Chapter 4: Task Tracking

"If two agents both think they own the file, one of them is about to lose work."

4.1 Why Tracking Is Not Optional

Three agents in three worktrees can produce three commits in four minutes. They can also produce three commits to the same file in four minutes, with the lead spending the next twenty resolving merge conflicts. The difference is task tracking.

Task tracking, in the Claude Code runtime, is a built-in primitive — TaskCreate, TaskList, TaskUpdate, TaskGet. It is not a project-management overlay. It is a coordination protocol the agents themselves consult and update. When the wasm-hardening team's tester agent woke up, the first thing it did was call TaskList, find the task with its name on it, mark it in_progress, and start working. When it finished, it called TaskUpdate({ taskId: "2", status: "completed" }) before sending its report. The status was visible to every other agent and to the lead in real time.

This chapter walks through the lifecycle, the lead-compiles pattern that gives agents structure without giving them shared write surface, and the wasm-hardening team end to end as the worked example.

4.2 The Lifecycle

There are four states in the system: pending, in_progress, completed, deleted. There is a fifth field that does most of the work — owner, the name of the agent currently responsible. There is a sixth field that prevents a class of bug — blockedBy, a list of task IDs that must reach completed before this task can start.

The lifecycle of a single task:

Lead creates. TaskCreate({ subject, description, owner }) — created pending, with an owner if pre-assigned, or empty for the first available agent to claim.
Agent claims. TaskUpdate({ taskId, owner: "<my-name>", status: "in_progress" }) — claim and start in one call.
Agent works. May call TaskUpdate to refine subject, add metadata, or note progress in the description. Should not call it just to say "still working" — the runtime infers that from the unchanged in_progress state.
Agent completes. TaskUpdate({ taskId, status: "completed" }) before sending the SendMessage report. Order matters; the lead will look at TaskList while it reads the report, and a stale state confuses it.
Lead compiles. When all tasks are completed, the lead reads each agent's report, merges branches, runs tests, and writes the final commit.

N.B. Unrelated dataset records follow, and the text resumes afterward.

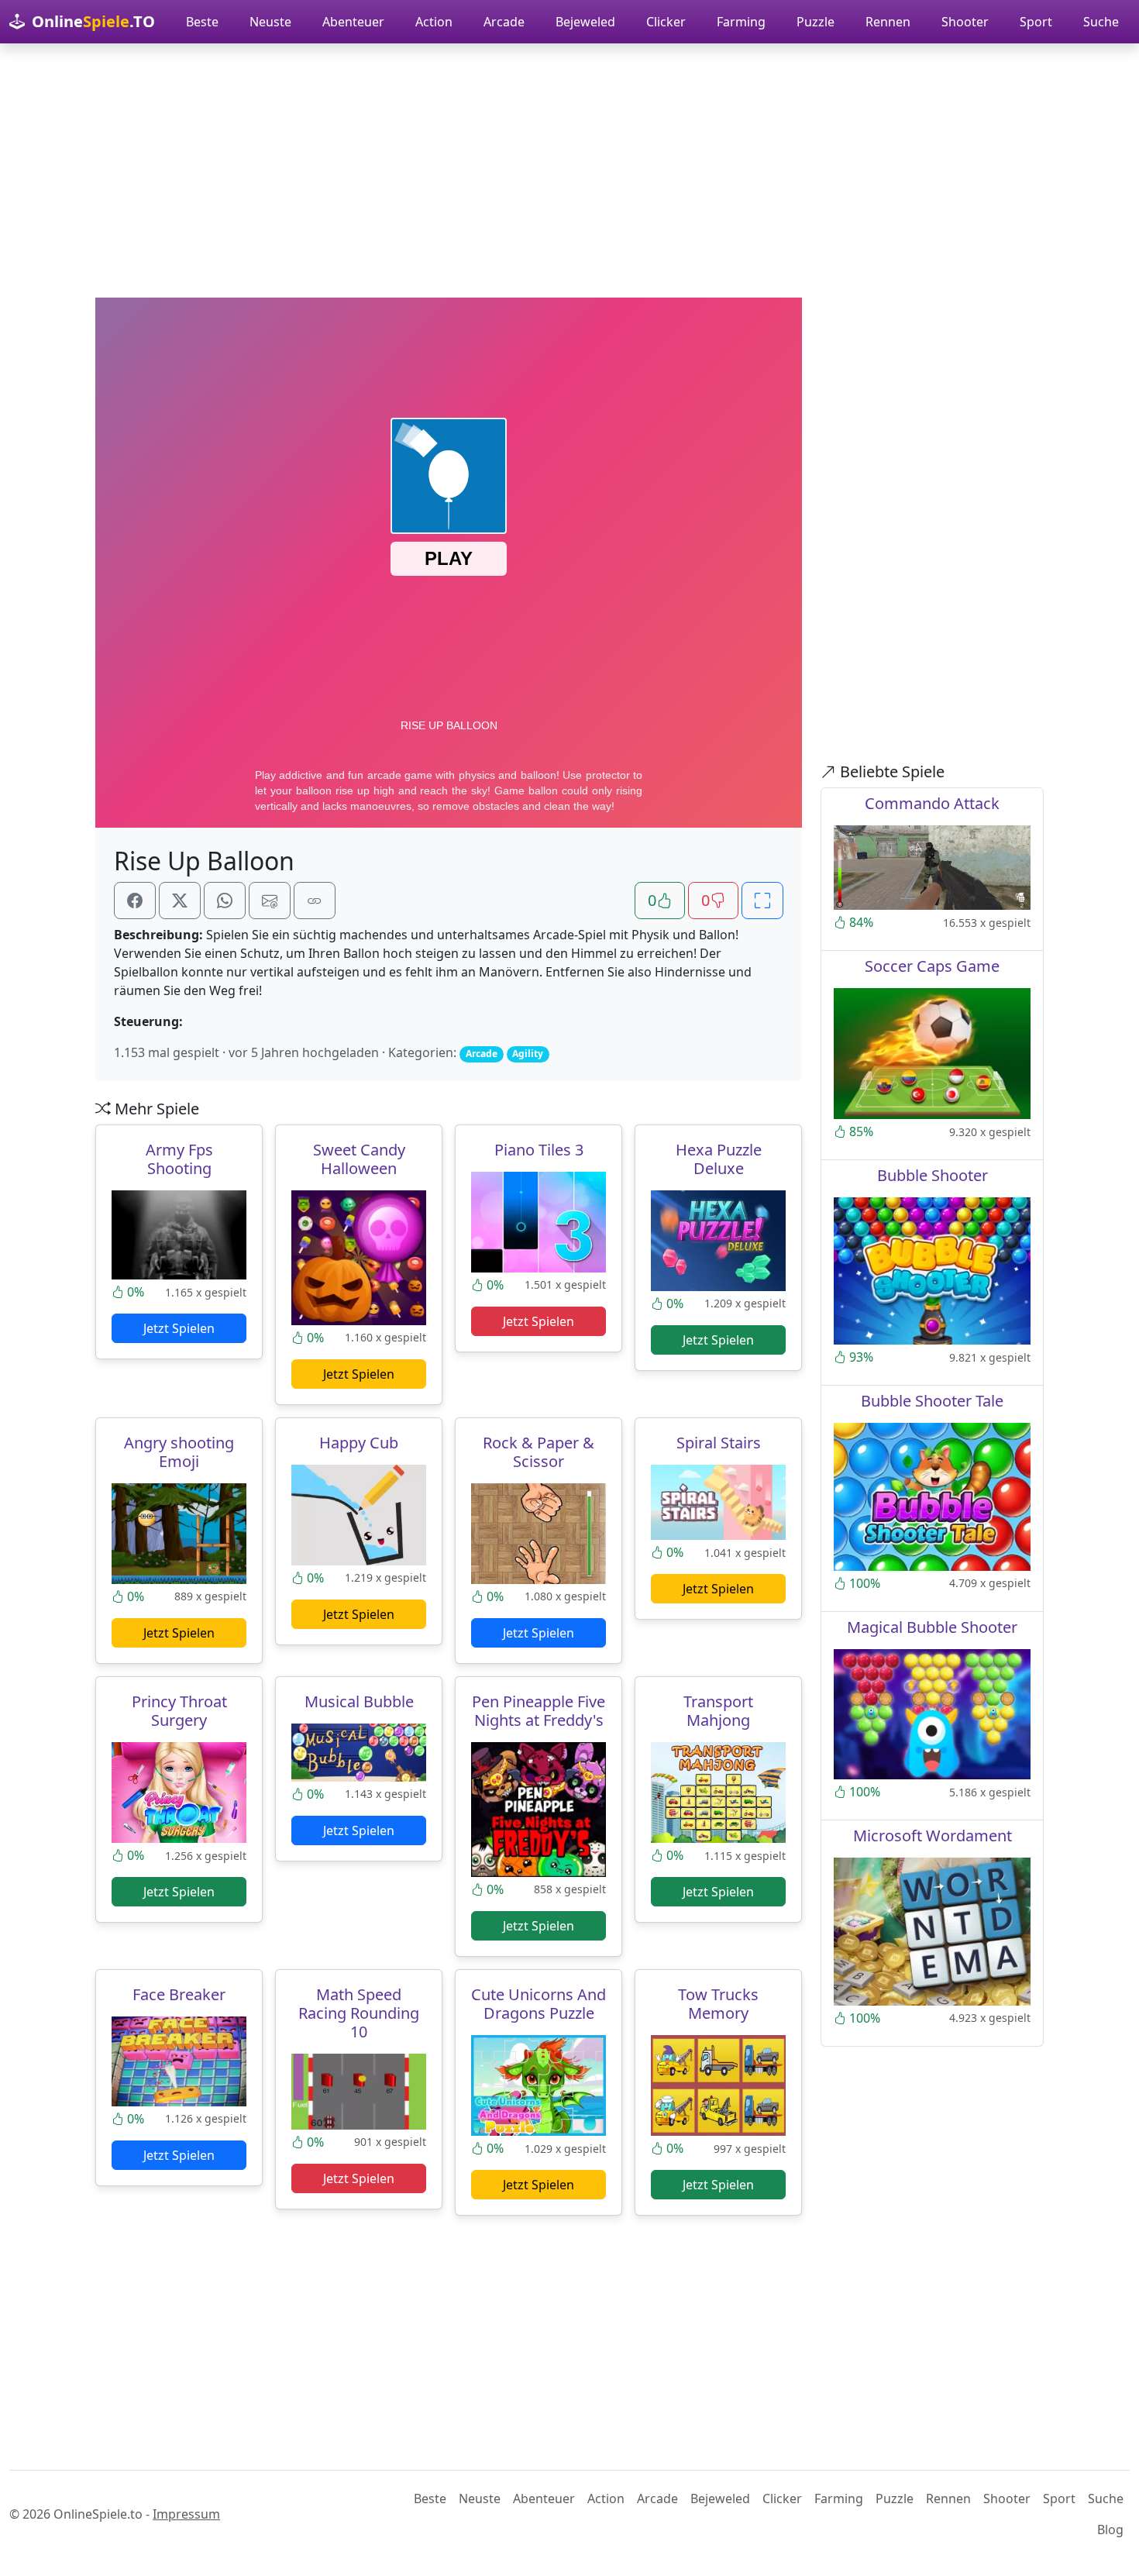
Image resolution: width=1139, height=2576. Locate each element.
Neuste (270, 21)
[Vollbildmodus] (762, 900)
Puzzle (815, 21)
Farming (741, 21)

That is the whole protocol. The schema is small on purpose. Anything more elaborate ends up either ignored by the agents or duplicated in the prompt.

4.3 The Lead-Compiles Pattern

The single most important convention we landed on is this: only the lead writes to the canonical branch.

Each subordinate agent works in its own worktree, on its own branch, and commits there. The lead reads each agent's diffs (or just their reports, if the diffs are large), decides which to keep, and merges into main — or into the integration branch — itself. Subordinates never merge to main. They never even fetch each other's branches. They report and stop.

Why this works:

No write contention. Three agents touching src/api/sessions.ts is a problem only if all three try to commit to the same branch. In their own worktrees, they cannot collide.
Lead arbitrates. When two agents both touched src/types.ts, the lead picks the merge order, resolves any semantic conflict by reading both reports, and writes the final commit message. The lead has the full context the subordinates lack.
Atomic visibility. The work appears in main as one commit (or one merge commit) attributable to the team as a whole, not as a confusing zigzag of partial branches.
Failure is local. If tester produces broken code, the lead drops tester's branch and the other two agents' work is unaffected. The cost of rolling back one agent is one branch deletion.

The contrasting anti-pattern, which we tried at hour 33 and abandoned at hour 36: three agents on three feature branches, all auto-merging to a shared integration branch. By the third merge the integration branch was failing in ways no individual agent had introduced. The lead spent more time bisecting than the agents had spent implementing.

The rule is short and absolute: subordinates write to their own branch; the lead is the only writer on the integration branch. If you only remember one rule from this chapter, remember that one.

4.4 Worked Example — The wasm-hardening Team

The wasm-hardening team ran for about four minutes wall time and produced commits b9bc15a (#317), e853dd0 (#318), and 59179bf (#319). Here is the full sequence, condensed.

Phase 1: Lead sets up

// Lead, hour 84, in the main mawjs-dev session.
TeamCreate({ name: "wasm-hardening", lead: "team-lead" });

TaskCreate({
  subject: "Audit memory bounds in WASM bridge",
  description: "Read src/wasm/bridge.ts. Find every read/write that could exceed the 16MB cap. Report file:line for each.",
  owner: "safety",
});
TaskCreate({
  subject: "Write 10 host-function tests",
  description: "Cover maw_print, maw_identity, maw_send, maw_fetch. At least one negative test per function.",
  owner: "tester",
});
TaskCreate({
  subject: "Verify Rust SDK against host contract",
  description: "Confirm the Rust SDK crate's host bindings match the bridge's exported functions exactly.",
  owner: "rust-verifier",
});

Three tasks, three pre-assigned owners, no blockedBy because the work is independent.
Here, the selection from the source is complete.